Origins of the tradition
The traces to this tradition are going back far away approximately 4000 years ago when ancient Babylonians made promises to their gods at the start of each year that they would return borrowed farm equipment and pay their debts. Later on, a tradition continued with ancient Romans (regardless of occupation) who offered their resolutions to Janus, the god of beginnings, endings and the New Year. During watchnight services, many Christians were preparing for the year ahead by praying and making these resolutions nad as studies suggest this was more common in countries with a strong Protestant influence.
Nowadays, the resolutions are more related to western cultures, though, more and more people, especially youth, all around the world are also doing them. Of course, they are dependent on a time we live in, general trends (for example, currently flying less or live zero waste, etc) and cultural features (which values and things that are more valuable in one or another country/community).
Statistics and assessments
The research says that in 2019 around 60 % of the people were doing the New Year’s Resolutions with less than 25% of people who stayed committed to their resolutions already after January, and barely 8 % were successful in achieving them. I was really curious about this and asked in a form of small survey my friends and acquaintances whether they are doing so or not and received very exciting outcomes.
Half of the people who did my survey were in the age of 27-45 years old, mainly based in Europe, and by the occupation typical respond was an employee. 75 % of the people admitted that they were doing New Year’s resolutions regularly or at least once in life, some mentioned that they are initiating resolutions during another period, like Birthday. Sadly, but 40 % of people skipped resolutions during the year or forgot where did they put them. At the same time, some people still reviewed initial ones and even added further.
The most popular resolutions were: exercise more and follow healthy diet (unexpected!?), learn a new skill or hobby and surprisingly read more! Among the other specific ones: to pray every day and to remember more about other people, to give more than to take, do volunteering and traveling, respect and compassionate yourself. Preponderance of respondents makes from 2 to 5 resolutions; however some people are also setting more than 10 goals! And at the end around 80 % of the asked people told that they accomplished some or majority of the resolutions.
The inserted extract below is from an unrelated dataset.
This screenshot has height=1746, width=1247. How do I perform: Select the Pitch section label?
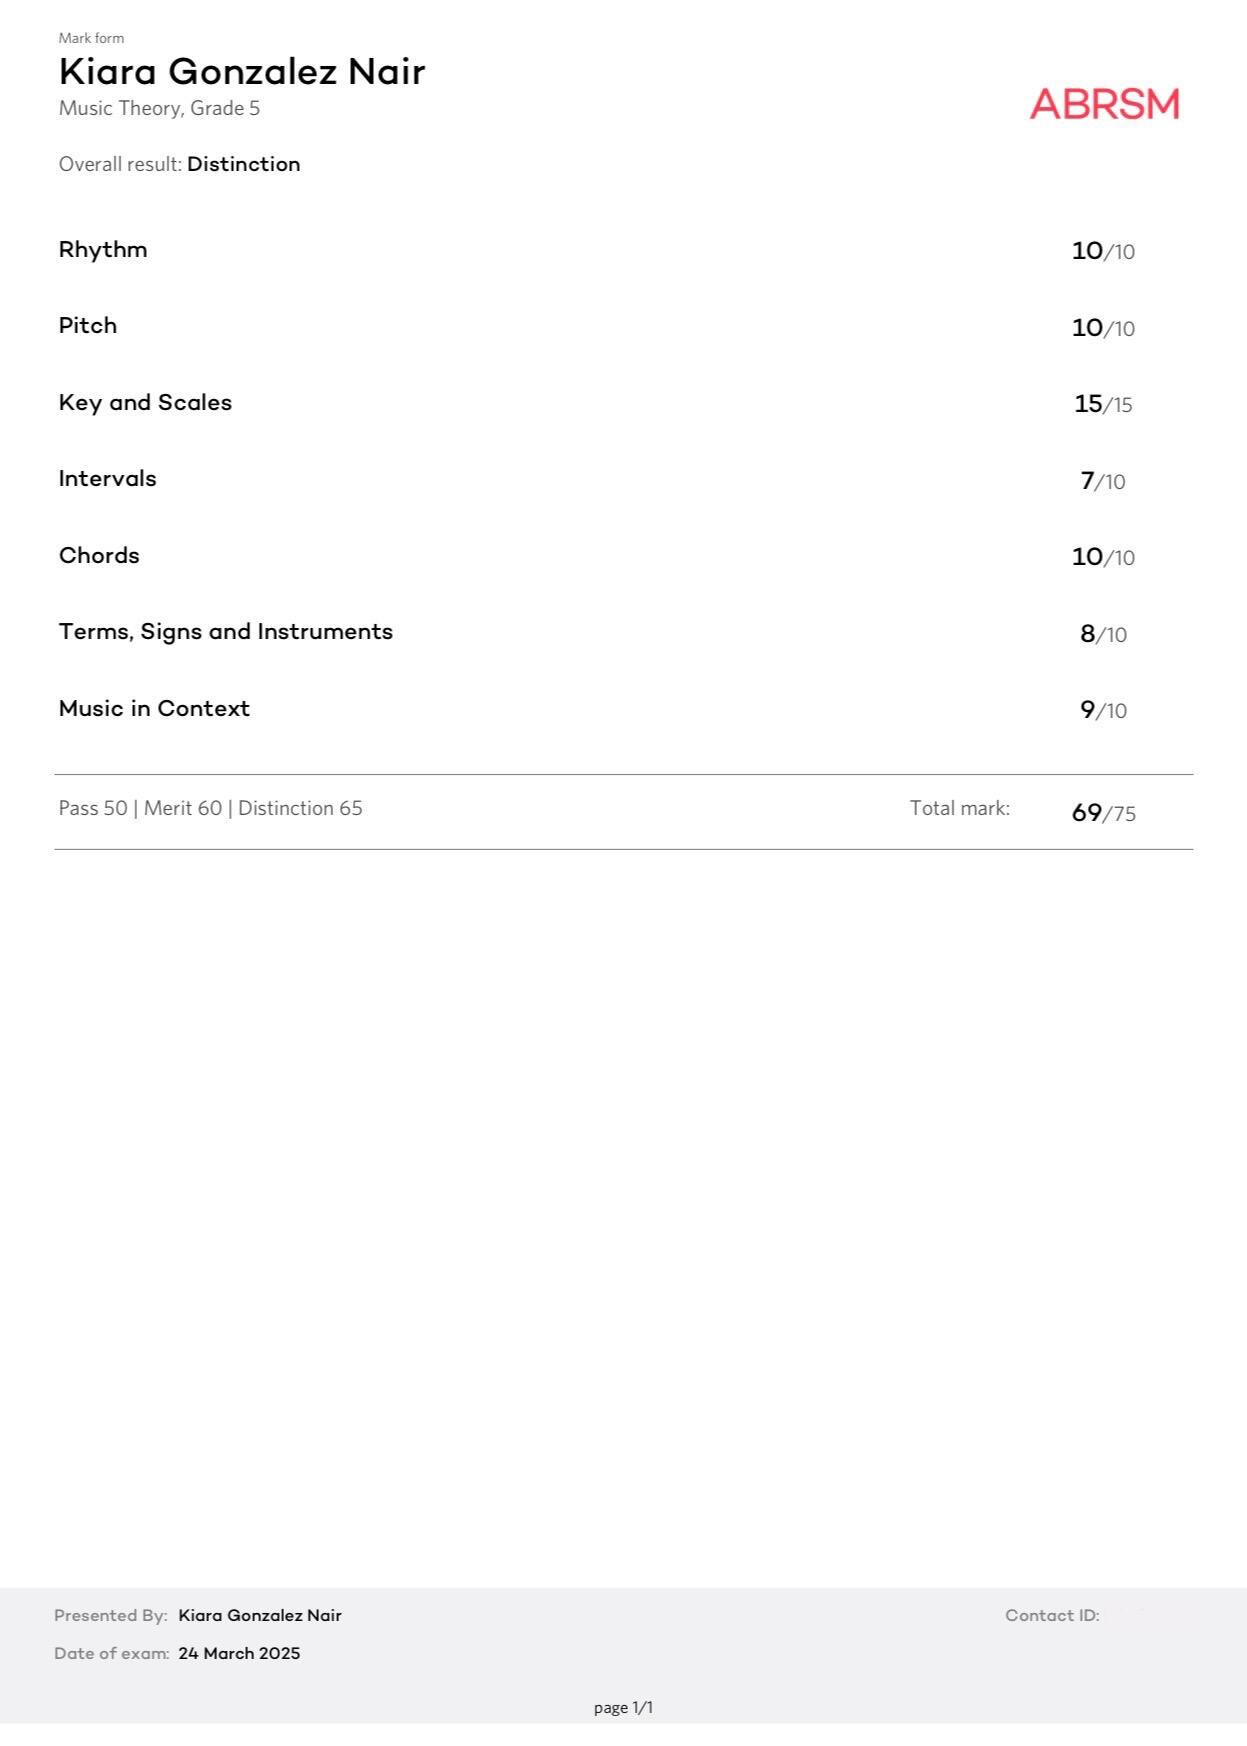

Definitely, my findings are not representative till the end as shows only small group of people in my environment.
At one point creating a resolutions and trying to follow them can be encouraging, nevertheless as a statistics explicates most of the people are not thriving. But why does this happen? Probably because we are setting up non-realistic goals according to our present mood. For instance, we ate and drank a lot during the Christmas time, thus doing exercises are pretty common resolution, we are on holidays and barely doing something for university or work. Thus, in such relaxed mood it is easier to be positive about all the things that are awaits for the success and higher productiveness. At the other point, disappointment of not being able to accomplish the resolutions can also make a huge influence on your mental health, which differs for the people with various level of self-efficacy and control.
Some sources are even giving tips on how to make New Year’s resolution victorious and plausible. Those are mainly include: believe in yourself and own willpower, specifying the resolutions (not just to eat healthy, but for example to add 1 apple to the meals everyday), choosing for yourself possible goals (not like to run a marathon when you’ve never done jogging), take into consideration own limits and weak points, allowing sometimes to fail. Since most of the young people are active users of social media, for some it can an excellent idea to make it public and in this way got extra motivation and inspiration from outside.
Need some ideas?
As it was mentioned earlier, the New Year’s resolutions are various for different cultures as well as for various ages. For young people more likely resolutions can be about finding better job, learning new skill or language, travel and volunteer more. There plenty of examples that can guide young people in their search for new goals and aims for the new year.
Some of them can be vague, broad and abstract, such as: stop judging people, reduce stress, stop procrastinating. However, the endeavours that people put could be even more fulfilling that the achievement of those non-measurable goals. As you may notice in some cases, I was naming resolutions as goals, because personally I try to set up something more clear and specific, which is goals that make me energized and ready for action. Among the others, prioritizing those goals without extra multitasking, monitor and observe your changes, defining small check points and award yourself can be another strategy for the consistency and more exceptional outcomes.
Overall, there can be different even opposite opinion among young people about New Year’s resolutions, but generally speaking start of the New Year brings us a lot of ideas and inspires to become best version of our future selves. The most essential thing in this process is not to forget to live with a joy and content of what we are trying to achieve and change the plan if you don’t feel comfortable or when some external forces come into power. Remember, we are only humans, but we are the ones who take full responsibility about our lives (which when you are young seems to last forever...). Hope that everyone entered the New Year with no pressure on their shoulders, but with knowledge about own potential and appreciation of the achievements that were never planned!